Chair’s Take on Student Loan Forgiveness
There has already been much criticism of the Biden Administration’s forgiveness of student debt, and such push-back is encouraging. Some critiques focus on the morality of punishing financially responsible citizens who incurred no debt or settled it against their counterparts’ irresponsibility, or the inefficiency of funding degrees which have proved themselves ungainful.
One angle which has not been explored in much of the recent criticism is the divergence between progressivist desire for wealth redistribution with progressivist policy’s tendency to concentrate wealth.
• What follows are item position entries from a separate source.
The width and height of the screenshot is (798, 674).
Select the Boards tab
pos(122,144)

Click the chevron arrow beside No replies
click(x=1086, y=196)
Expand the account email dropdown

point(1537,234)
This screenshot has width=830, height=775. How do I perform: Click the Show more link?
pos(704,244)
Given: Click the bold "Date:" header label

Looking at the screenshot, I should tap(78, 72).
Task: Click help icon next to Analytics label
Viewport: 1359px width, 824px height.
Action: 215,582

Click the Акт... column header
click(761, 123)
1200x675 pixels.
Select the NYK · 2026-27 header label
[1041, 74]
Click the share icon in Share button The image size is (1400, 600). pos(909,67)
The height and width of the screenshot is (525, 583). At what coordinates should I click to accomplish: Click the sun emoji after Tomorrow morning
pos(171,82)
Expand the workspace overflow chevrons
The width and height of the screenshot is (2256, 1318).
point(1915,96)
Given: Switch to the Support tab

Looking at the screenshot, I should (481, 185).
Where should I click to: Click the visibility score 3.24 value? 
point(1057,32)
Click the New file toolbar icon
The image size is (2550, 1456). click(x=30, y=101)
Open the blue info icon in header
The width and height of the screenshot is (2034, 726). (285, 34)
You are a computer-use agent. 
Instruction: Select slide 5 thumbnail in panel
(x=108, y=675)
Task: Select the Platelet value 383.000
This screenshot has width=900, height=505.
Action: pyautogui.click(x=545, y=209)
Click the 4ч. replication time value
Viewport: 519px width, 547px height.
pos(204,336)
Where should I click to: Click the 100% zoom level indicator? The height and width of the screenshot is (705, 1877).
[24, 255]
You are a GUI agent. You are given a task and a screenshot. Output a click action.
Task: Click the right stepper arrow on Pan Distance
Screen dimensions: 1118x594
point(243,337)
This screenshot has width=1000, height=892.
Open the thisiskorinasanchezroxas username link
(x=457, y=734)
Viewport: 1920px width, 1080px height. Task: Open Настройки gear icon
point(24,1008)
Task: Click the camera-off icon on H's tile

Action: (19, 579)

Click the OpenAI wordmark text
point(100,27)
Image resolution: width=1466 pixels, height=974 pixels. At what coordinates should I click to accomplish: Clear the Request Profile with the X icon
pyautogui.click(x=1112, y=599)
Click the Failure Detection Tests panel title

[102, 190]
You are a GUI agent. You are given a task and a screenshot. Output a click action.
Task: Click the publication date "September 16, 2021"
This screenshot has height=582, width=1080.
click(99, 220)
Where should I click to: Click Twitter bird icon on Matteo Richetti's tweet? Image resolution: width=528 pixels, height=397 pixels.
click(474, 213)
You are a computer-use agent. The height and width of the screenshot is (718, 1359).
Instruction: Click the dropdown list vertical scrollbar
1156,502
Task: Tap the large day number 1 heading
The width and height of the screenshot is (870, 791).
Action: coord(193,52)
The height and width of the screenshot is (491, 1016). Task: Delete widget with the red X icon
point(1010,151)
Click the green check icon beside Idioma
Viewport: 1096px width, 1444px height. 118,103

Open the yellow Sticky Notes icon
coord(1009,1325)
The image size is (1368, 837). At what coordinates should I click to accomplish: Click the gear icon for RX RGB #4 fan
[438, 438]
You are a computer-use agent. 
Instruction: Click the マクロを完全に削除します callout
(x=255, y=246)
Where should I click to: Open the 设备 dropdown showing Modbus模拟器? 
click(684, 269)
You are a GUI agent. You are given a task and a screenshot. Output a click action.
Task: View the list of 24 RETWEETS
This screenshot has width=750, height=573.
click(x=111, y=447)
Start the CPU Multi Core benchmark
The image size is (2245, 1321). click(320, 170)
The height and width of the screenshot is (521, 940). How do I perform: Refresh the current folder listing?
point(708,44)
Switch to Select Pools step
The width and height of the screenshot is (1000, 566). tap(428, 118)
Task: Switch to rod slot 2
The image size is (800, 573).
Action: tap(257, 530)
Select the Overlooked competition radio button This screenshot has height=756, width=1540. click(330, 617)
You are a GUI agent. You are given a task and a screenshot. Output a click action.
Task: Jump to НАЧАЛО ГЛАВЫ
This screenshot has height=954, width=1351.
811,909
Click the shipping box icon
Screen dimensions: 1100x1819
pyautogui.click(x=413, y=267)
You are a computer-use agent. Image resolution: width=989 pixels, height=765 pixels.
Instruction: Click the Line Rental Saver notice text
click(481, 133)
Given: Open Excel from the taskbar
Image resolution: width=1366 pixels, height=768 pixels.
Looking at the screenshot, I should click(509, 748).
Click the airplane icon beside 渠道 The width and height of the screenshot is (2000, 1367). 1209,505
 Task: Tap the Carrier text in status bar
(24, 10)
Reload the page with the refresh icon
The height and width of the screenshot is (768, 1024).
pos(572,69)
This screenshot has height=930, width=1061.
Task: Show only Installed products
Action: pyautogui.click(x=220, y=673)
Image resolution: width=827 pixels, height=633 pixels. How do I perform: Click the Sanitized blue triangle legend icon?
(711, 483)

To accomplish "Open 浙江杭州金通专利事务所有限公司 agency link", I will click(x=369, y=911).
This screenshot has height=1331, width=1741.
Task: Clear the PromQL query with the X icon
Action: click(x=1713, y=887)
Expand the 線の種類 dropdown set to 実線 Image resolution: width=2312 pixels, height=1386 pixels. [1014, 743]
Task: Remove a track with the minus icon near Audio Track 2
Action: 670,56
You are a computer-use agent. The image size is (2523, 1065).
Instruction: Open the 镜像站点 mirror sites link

By forgiveness of student debt, progressives claim to alleviate the burden on struggling graduates. Progressives are obviously thinking about debt cancellation for former students, without realizing that delinquent student debt has to be paid to someone. The result is a bonanza for already wealthy financiers who are now rewarded for bankrolling ungainful degrees. Whereas these students in college were living on shoestrings, subsisting on ramen and buying thrice-used books, debt cancellation means payola for the deans clearing six figures, with on-campus housing, meals, car, full medical, dental and pension galore.
Though it’s unseemly to begrudge others’ material success – even those who bilk taxpayers for their lavish lifestyles – progressives construct their worldview around the notion that wealth should be more evenly distributed. If that is the case, then ultimately progressives must take responsibility for the fact that their policies wind up concentrating vastly more wealth in the hands of fewer people.